May I join you?

[littleredcorvette]

Hi

I've been a lurker for many months and I feel it is now time to join in.

My ds is nearly 3 and has a rare genetic condition that hasn't got a name - partial duplication of the long arm of chromosome 4. This has caused delayed development (he cannot yet walk, talk or feed himself). He also has Nystagmus (wears glasses with tinted prism lenses), Hypotonia, and Plagiocephally.

He currently has home vists from a Portage worker, Ed Psych, Physio, Specialist Support Services (VI) and SALT, but will be starting nursery in September at a Special School.

He is on the whole a happy little boy with a gorgeous smile but sometimes I worry what the future has in store for him.

Thanks for reading.

Hello (you arent the lady who lives near me are you down in ramgate?)

anyway i have a 5 yrold dd with undiagnosed mod/severe learning disabilites, hypotonia, hypermobily, long sighted and squint, microcephaly and a long list of other diagnosis's I also have a 3 yr old son

Nice to meet you

Hiya littleredcorvette

Nice to meet you!!

I have 3 yr old twin girls one of whom has SN after having Meningitis when she was younger

This site is really good and the support you will get off the other Mums is just fantastic1

I will warn you though, as others will, It is very addictive!!!!!!!!

hi and welcome.. I have 2 dds. My (almost) 3 yo has down syndrome. No 2 is NT. I think we all worry about wha the future has in store for our beautiful children.

Welcome to the SN board. I have 2 boys with autism. They are 5yrs old and 2yrs old.

Hi LittleRedCorvette and welcome to the SN boards!

I have one dd, age 4, who has Williams Syndrome and Cerebral Palsy!

You will find these boards so helpful and supportive. It's a great place to vent your frustrations, have a cry when you need to, and celebrate all the good times and achievements!

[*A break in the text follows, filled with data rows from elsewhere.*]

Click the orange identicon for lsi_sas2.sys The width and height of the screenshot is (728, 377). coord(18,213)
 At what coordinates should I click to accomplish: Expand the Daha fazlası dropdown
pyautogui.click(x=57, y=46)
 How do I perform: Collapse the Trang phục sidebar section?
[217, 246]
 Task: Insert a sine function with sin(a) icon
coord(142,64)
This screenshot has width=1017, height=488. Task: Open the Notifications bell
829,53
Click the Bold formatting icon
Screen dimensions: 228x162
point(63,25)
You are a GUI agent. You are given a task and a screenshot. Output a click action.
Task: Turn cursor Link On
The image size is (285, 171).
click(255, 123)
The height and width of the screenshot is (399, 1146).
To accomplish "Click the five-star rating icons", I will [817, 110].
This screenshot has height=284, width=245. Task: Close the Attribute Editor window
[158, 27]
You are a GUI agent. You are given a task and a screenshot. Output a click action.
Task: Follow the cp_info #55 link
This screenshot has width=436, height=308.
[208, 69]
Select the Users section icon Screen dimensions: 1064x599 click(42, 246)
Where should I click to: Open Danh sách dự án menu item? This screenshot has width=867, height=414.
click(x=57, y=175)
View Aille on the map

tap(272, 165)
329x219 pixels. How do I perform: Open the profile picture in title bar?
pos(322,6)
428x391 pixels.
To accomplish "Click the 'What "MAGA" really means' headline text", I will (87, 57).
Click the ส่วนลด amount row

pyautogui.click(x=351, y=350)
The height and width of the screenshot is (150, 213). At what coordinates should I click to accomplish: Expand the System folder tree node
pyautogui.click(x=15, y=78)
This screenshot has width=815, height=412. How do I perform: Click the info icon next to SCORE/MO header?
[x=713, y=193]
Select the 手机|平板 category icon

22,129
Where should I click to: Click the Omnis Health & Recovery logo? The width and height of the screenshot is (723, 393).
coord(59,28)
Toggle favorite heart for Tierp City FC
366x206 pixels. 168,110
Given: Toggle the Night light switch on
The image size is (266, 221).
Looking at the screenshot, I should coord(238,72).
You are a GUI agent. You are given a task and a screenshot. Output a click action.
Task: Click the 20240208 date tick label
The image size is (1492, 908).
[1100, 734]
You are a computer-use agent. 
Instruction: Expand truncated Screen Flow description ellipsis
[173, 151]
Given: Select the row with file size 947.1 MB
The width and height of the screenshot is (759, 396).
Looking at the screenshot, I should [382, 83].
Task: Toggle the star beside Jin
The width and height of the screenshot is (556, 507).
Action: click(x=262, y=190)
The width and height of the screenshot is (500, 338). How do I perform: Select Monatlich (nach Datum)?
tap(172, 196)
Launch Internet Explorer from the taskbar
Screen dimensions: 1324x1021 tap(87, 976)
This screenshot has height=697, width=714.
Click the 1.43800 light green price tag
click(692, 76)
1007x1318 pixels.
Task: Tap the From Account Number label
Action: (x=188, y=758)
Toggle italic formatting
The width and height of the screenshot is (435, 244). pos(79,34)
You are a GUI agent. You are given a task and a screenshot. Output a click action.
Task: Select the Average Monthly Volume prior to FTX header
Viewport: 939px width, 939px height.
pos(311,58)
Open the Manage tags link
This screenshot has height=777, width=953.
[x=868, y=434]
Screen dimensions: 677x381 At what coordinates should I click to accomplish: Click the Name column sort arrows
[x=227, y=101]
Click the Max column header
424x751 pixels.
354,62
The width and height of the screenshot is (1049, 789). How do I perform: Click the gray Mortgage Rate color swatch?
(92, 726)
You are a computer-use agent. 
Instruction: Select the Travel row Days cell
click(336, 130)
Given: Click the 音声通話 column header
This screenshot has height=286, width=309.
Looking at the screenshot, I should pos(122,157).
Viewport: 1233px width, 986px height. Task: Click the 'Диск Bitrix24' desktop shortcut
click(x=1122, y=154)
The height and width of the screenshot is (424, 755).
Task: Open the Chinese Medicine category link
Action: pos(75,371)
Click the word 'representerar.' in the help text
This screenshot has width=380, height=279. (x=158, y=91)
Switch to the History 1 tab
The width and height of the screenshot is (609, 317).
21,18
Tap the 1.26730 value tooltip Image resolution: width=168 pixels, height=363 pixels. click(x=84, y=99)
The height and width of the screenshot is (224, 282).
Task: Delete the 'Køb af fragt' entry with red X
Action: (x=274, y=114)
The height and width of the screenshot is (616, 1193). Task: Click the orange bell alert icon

Didn't mean to put an '!' after CP - although that's sometimes the way I feel

Hi and welcome littleredcorvette .

Find yourself right at home. Great people, great source of info, great place to share good news and a great shoulder to cry on!

I have a DS(5.5)NT and a DD (3.5) who has Downs Syndrome.

Hi littleredcorvette and welcome

I have two sons - Ds1 is 8 years and NT and Ds2 is 22 months with patchy developmental delay (and no dx as yet).
My dh has a translocation of genetic material on chromosome 15, so there is a possibility that ds2's difficulties are genetically linked.

DS2 is a lovely little fellow, very happy (most of the time) but he is also a very quiet little chap who has very few sounds and little discernable understanding.

It is very nice to meet you - I'm glad you've stopped lurking (but that's how we all start!) and decided to join in. Looking forward to getting to know you and your ds

welcome to mn

Hi littleredcorvette

My DS is 3.6 yr's old and has some developmental delays and plagiocephaly.

Hope you find the board as helpful and supportive as I have.

Hiya and a huge welcome, glad ytou stopped lurking, MN is fab and the Special needs section is very supportive.

i have a little girls who is 3 and a half and she has Down's syndrome. Currently 16 weeks pregnant.

Look forward to 'chatting' to you.

TC x

Welcome!
I have a little girl with autism and a small boy who is apparently NT

Message withdrawn

Hello

I have a 5 year old boy with autism.

Thank you all for the lovely welcome to the Special Needs board. No, I'm not from Ramsgate - I'm from sunny (well it is today!) Birmingham

I havent long moved from the midlands. Are you under the Womens hospital then for genetics? we saw Jenny someone her name was (gosh i have forgot the rest of her name ) remember the genetic nurses name was Margret and she was lovely

Hi Fio2 - yes we were seen at the Women's Hospital and yes the Genetic Counsellor was Jenny (I can't remember her other name either!)

Unfortunately, because it is a rare condition she couldn't really tell us much about it other than that it was de novo (happened out of the blue - neither of us are carriers) and that it causes delayed development and maybe all his other problems too.

Can't find much on the internet either

isnt it a small world??! She is a lovely Dr isnt she?

Sorry the diagnosis hasnt really answered any questions. it is very hard. We still dont have a diagnosis for our dd and |i find it difficult not having a map of the future iykwim, but then again who does?